AVAILABLE DATA START

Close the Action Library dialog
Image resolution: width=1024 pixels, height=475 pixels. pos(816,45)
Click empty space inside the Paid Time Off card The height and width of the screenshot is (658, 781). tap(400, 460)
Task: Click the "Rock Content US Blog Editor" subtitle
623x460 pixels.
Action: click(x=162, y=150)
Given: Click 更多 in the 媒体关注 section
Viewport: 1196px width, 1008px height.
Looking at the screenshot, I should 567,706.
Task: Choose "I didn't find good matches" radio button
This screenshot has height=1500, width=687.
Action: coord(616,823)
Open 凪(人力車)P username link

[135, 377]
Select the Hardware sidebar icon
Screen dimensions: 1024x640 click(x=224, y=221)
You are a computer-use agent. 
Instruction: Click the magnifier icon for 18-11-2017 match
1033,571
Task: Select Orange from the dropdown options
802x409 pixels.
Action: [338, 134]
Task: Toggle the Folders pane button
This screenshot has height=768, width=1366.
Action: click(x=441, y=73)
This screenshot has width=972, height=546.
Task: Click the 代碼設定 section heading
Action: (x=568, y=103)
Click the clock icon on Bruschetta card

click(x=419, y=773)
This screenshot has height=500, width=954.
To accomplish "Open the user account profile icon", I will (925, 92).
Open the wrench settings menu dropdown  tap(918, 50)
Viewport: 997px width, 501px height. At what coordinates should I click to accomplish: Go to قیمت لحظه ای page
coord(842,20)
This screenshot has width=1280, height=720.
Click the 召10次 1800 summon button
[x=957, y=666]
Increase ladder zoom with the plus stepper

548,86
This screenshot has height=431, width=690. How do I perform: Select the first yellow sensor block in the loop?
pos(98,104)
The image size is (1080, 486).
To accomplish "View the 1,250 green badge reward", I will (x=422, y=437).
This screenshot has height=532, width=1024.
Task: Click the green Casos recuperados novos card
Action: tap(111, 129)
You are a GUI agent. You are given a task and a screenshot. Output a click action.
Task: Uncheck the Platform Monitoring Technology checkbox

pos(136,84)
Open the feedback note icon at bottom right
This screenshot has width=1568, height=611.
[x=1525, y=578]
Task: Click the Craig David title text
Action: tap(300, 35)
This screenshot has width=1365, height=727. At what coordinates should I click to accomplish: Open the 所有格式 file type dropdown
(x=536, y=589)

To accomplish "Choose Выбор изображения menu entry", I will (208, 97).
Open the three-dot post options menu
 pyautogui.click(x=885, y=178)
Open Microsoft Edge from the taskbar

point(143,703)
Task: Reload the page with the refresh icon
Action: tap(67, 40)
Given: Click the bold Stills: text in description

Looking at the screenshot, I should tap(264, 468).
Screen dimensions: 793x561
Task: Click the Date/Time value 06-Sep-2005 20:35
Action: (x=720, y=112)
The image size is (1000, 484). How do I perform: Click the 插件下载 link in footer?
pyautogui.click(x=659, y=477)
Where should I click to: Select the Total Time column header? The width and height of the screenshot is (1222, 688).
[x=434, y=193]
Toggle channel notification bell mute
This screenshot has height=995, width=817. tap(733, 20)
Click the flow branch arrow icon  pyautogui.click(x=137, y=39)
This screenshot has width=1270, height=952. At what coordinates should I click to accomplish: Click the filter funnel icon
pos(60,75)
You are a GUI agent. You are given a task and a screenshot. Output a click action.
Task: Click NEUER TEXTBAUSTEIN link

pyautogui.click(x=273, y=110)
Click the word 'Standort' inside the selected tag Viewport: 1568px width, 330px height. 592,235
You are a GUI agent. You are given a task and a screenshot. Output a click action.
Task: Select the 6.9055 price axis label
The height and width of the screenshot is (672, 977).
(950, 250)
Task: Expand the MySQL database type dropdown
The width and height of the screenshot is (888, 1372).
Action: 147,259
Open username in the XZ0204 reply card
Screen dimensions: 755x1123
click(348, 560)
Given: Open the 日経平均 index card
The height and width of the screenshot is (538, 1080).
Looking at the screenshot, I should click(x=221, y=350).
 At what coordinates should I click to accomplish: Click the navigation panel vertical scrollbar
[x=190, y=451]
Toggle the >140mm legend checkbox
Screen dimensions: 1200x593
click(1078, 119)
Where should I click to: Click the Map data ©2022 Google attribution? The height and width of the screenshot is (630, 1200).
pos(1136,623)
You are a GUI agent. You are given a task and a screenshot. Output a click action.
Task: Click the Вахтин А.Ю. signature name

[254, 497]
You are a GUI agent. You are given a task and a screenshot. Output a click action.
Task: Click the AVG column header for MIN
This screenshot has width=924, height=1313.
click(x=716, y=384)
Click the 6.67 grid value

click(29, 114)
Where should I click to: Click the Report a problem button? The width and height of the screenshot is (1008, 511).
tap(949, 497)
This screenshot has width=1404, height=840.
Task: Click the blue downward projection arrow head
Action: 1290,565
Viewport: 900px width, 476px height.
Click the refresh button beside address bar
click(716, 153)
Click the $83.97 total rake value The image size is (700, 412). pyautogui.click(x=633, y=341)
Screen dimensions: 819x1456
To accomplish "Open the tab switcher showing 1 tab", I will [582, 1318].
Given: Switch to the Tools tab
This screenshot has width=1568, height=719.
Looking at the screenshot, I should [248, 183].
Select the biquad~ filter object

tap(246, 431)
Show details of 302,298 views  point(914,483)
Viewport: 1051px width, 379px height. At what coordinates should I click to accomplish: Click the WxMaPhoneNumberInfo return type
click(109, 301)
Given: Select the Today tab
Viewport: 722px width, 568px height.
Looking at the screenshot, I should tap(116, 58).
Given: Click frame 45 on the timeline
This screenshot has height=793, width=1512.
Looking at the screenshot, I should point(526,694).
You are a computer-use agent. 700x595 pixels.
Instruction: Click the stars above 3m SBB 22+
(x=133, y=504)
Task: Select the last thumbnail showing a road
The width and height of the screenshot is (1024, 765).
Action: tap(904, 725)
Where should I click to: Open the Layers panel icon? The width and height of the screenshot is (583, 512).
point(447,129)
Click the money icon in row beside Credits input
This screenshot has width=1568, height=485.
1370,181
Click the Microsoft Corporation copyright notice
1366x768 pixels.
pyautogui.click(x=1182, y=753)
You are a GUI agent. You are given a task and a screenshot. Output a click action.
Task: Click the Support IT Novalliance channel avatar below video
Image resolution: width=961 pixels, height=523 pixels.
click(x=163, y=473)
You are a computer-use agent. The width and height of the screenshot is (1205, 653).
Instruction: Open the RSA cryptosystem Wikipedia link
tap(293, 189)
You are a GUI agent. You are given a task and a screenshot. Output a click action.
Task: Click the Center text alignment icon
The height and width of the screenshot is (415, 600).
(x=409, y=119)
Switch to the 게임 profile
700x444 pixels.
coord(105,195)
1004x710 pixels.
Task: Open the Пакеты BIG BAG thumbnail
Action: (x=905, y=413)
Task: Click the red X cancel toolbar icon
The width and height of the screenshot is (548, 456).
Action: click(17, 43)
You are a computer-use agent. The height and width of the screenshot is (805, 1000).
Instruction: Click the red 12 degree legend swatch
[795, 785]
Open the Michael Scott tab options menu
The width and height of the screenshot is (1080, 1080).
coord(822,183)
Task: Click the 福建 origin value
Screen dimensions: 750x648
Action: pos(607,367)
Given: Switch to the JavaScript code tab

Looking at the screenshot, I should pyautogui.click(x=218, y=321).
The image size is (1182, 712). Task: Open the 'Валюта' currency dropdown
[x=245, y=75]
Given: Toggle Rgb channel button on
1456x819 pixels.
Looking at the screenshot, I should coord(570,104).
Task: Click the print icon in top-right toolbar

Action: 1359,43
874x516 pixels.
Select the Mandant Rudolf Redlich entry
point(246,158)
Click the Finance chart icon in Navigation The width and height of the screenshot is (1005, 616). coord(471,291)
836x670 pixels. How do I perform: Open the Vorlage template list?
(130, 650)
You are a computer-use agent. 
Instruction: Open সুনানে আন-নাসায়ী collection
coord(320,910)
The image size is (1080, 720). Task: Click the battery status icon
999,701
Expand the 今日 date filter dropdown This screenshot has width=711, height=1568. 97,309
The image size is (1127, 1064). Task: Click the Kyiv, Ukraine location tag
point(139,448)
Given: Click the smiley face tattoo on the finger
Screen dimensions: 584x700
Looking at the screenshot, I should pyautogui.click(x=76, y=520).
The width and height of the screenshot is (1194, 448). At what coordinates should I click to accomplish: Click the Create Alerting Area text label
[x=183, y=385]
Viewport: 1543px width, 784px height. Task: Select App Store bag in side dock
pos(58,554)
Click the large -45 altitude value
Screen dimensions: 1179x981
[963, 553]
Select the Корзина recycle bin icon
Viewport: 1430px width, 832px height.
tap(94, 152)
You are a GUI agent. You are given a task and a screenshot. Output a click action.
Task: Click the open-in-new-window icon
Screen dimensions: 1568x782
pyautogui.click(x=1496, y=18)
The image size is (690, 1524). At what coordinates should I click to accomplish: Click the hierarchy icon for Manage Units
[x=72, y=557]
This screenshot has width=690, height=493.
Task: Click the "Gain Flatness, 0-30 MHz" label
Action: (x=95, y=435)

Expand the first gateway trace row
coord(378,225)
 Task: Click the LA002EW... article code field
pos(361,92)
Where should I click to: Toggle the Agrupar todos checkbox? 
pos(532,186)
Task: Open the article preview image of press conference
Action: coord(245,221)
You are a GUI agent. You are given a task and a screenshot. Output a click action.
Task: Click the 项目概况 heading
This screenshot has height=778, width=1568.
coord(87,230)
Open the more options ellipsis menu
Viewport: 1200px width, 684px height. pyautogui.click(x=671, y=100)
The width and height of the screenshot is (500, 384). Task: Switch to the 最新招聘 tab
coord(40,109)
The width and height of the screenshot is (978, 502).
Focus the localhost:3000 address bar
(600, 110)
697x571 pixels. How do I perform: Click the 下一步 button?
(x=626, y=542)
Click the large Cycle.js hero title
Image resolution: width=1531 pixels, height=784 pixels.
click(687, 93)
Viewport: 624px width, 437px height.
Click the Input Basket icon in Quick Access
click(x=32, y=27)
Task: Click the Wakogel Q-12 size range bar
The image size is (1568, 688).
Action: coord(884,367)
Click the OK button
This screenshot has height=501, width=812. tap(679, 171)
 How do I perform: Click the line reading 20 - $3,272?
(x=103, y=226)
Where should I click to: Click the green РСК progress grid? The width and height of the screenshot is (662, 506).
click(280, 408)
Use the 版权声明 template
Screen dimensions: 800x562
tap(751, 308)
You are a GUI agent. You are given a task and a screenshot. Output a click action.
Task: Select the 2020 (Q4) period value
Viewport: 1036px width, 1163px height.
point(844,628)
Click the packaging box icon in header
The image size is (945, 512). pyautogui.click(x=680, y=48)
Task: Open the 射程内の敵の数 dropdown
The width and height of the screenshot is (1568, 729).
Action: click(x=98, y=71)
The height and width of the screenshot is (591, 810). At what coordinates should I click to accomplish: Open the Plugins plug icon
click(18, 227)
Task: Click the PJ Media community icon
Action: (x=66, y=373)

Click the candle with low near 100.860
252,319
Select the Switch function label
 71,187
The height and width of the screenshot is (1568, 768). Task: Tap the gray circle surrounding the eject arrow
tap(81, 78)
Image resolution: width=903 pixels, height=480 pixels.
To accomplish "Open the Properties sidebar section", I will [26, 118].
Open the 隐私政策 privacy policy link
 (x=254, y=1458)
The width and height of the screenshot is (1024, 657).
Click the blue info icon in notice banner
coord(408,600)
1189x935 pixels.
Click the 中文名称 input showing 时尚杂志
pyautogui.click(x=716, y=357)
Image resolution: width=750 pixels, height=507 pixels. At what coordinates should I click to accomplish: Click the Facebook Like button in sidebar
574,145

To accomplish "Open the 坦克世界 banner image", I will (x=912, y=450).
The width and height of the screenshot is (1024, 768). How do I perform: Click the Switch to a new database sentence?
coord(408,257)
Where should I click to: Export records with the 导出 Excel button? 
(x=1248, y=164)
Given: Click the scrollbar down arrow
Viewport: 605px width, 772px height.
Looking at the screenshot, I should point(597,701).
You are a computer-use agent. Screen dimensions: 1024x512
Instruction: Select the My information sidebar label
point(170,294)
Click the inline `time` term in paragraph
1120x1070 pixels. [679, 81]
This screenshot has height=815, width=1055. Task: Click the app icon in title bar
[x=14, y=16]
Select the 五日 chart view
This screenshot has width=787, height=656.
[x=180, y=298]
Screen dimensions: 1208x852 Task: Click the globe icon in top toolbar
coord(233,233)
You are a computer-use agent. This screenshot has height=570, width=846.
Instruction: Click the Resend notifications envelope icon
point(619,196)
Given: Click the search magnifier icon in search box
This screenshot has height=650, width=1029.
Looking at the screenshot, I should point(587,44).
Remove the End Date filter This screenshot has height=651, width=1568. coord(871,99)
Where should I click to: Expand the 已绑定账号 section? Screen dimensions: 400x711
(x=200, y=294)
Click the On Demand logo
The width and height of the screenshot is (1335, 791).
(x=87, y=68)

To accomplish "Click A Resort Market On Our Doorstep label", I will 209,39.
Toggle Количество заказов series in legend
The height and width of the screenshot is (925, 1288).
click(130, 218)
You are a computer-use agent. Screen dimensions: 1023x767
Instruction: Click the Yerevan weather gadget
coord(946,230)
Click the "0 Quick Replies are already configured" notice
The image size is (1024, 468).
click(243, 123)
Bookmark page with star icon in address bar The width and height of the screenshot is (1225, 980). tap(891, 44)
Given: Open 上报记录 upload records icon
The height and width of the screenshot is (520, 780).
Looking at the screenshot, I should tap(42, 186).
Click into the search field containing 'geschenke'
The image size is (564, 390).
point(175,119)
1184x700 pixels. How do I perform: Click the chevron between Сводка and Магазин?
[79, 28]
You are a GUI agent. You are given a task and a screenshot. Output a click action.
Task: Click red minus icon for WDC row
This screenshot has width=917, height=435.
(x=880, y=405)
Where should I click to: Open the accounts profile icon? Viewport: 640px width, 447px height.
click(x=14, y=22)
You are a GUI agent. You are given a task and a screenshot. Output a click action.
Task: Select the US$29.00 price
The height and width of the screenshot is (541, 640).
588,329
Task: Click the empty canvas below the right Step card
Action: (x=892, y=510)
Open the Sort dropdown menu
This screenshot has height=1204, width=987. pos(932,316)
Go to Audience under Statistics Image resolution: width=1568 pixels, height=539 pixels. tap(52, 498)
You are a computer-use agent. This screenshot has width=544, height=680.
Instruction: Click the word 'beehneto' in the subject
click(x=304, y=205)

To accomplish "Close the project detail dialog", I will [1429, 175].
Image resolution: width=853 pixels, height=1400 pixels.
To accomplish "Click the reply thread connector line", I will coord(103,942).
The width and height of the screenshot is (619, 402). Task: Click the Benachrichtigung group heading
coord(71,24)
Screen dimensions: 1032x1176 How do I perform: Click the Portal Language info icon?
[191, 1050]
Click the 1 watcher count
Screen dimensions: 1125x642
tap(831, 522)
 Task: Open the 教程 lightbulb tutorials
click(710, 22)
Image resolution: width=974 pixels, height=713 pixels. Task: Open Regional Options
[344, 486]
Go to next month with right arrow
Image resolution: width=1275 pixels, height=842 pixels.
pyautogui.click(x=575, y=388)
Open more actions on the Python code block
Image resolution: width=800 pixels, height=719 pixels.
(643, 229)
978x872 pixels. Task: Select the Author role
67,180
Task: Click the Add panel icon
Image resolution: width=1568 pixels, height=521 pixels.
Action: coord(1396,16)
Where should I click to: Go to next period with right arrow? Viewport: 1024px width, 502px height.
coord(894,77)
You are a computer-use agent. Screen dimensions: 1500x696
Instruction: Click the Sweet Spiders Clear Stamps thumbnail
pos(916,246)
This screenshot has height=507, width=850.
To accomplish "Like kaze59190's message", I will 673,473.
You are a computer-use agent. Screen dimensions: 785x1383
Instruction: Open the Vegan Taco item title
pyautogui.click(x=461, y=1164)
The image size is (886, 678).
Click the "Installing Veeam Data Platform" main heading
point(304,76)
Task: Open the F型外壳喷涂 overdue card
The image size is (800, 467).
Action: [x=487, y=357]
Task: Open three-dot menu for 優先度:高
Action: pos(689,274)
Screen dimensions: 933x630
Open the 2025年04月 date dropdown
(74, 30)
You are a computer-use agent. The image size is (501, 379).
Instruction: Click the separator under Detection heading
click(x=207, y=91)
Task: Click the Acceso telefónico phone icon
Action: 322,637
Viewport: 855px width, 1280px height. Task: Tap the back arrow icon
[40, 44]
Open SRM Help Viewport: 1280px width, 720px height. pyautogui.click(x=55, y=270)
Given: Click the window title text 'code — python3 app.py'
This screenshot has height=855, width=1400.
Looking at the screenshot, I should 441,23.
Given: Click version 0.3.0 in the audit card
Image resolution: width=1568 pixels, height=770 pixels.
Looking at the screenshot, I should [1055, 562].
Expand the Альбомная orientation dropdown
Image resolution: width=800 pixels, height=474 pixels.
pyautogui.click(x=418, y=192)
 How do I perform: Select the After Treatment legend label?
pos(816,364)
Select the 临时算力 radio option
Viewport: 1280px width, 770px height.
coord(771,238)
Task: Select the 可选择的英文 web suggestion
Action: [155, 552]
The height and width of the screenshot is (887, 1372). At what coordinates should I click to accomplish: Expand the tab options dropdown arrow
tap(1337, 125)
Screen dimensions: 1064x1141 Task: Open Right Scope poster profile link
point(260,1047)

AVAILABLE DATA END

- EXERCISE -
Transcribe, exactly and without additions, the lines of the records above, beginning with the line that contains "1184x700 pixels. How" and ending with the line that contains "Click the 1 watcher count", both included.

- ANSWER SECTION -
1184x700 pixels. How do I perform: Click the chevron between Сводка and Магазин?
[79, 28]
You are a GUI agent. You are given a task and a screenshot. Output a click action.
Task: Click red minus icon for WDC row
This screenshot has width=917, height=435.
(x=880, y=405)
Where should I click to: Open the accounts profile icon? Viewport: 640px width, 447px height.
click(x=14, y=22)
You are a GUI agent. You are given a task and a screenshot. Output a click action.
Task: Select the US$29.00 price
The height and width of the screenshot is (541, 640).
588,329
Task: Click the empty canvas below the right Step card
Action: (x=892, y=510)
Open the Sort dropdown menu
This screenshot has height=1204, width=987. pos(932,316)
Go to Audience under Statistics Image resolution: width=1568 pixels, height=539 pixels. tap(52, 498)
You are a computer-use agent. This screenshot has width=544, height=680.
Instruction: Click the word 'beehneto' in the subject
click(x=304, y=205)

To accomplish "Close the project detail dialog", I will [1429, 175].
Image resolution: width=853 pixels, height=1400 pixels.
To accomplish "Click the reply thread connector line", I will coord(103,942).
The width and height of the screenshot is (619, 402). Task: Click the Benachrichtigung group heading
coord(71,24)
Screen dimensions: 1032x1176 How do I perform: Click the Portal Language info icon?
[191, 1050]
Click the 1 watcher count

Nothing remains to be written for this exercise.